The truth behind lignite mythology
Monday, 21 November 2016
The Greek Public Power Corporation knows perfectly well that its two new lignite units under development, won’t be economically viable unless they are allowed to emit CO2 without paying. That’s why GPPC is claiming in every possible forum that Greece should get a pertinent exemption from the EU Emissions Trading System (EU ETS) rules*. In its effort to conceal the real reason behind its desperate plea, which is the perpetual continuation of the lignite-based electricity model as recently described by Guardian, GPPC is employing a series of arguments, which couldn’t be further from the truth. It comes a moment though that all myths get busted.
Lignite mythology, chapter 1
It is a myth that with free emission allowances Greece will get rid of electricity imports from neighboring countries like Bulgaria.
Greek lignite will not be competitive even then, as shown by a report commissioned by GPPC itself. At a time when neither country was really paying for CO2 emissions (2012) electricity production costs from Greek lignite reached 60 euro/MWh, while the corresponding cost for Bulgarian lignite was below 32 euro/MWh. It is obvious that this difference, mainly due to the low quality of Greek lignite, will remain the same even if Greece receives free emission allowances.
Lignite mythology, chapter 2
It is a myth that Greece is “entitled” to free emission allowances as GPPC claims.
The intention of the respective exemption of the ETS directive (article 10c) is to help poorer Member States which are heavily dependent on fossil fuels to shift towards cleaner energy sources. Greece is not one of them. So far in 2016, lignite covers 28% of electricity demand, whereas renewables 30%, despite the hostile political measures taken against RES in recent years. Thus, the energy shift has already started in Greece. Greece is neither Poland, nor the Czech Republic or Bulgaria, despite efforts to the contrary. GPPC is refusing to face reality and, instead, hopes that lignite shares will be restored to their former glory, without any justification whatsoever for such a necessity. On the contrary, it has been demonstrated that the electricity that Ptolemaida V (GPPC’s new lignite plant, currently under construction) is designed to produce can be delivered every hour of the year by a combination of wind, PV and pump hydro energy storage stations at a lower levelized cost of electricity (LCOE).

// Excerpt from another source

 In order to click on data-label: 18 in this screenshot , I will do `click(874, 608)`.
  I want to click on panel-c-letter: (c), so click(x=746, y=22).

Lignite mythology, chapter 3
It is a myth that without lignite mining the economy of Western Macedonia will collapse.
A recent study has shown that if investments comparable to the construction cost of GPPC’s 2 new lignite plants (Ptolemaida V and Meliti II) are made during the next 15 years in 12 alternative economic sectors, significantly more jobs and greater local income will be generated.
Lignite mythology, chapter 4
Finally, it is a myth that free emission allowances will support the development of renewables as several MEPs in the Energy Committee (ITRE) of the European Parliament have been led to believe.
For every single emission allowance that is given for free to GPPC’s lignite units, public revenue is lost. The latter until recently was used to support the development of RES in Greece. If GPPC’s lignite plants receive free emission allowances, this revenue will be decreased by 40%.
Nobody is asking for lignite production to cease tomorrow morning. However, in Greece’s case, free emission allowances will prolong lignite dependence until at least the 2060s, as the president and CEO of GPPC has recently admitted. As things stand right now, Greece has to choose what its energy future will be based on in the coming decades. Lignite or renewables?
*In particular GPPC is asking for a change in the eligibility base year from 2013 to 2014 in the article 10c of the ETS directive. This will make Greece eligible for receiving free allowances for its electricity producers.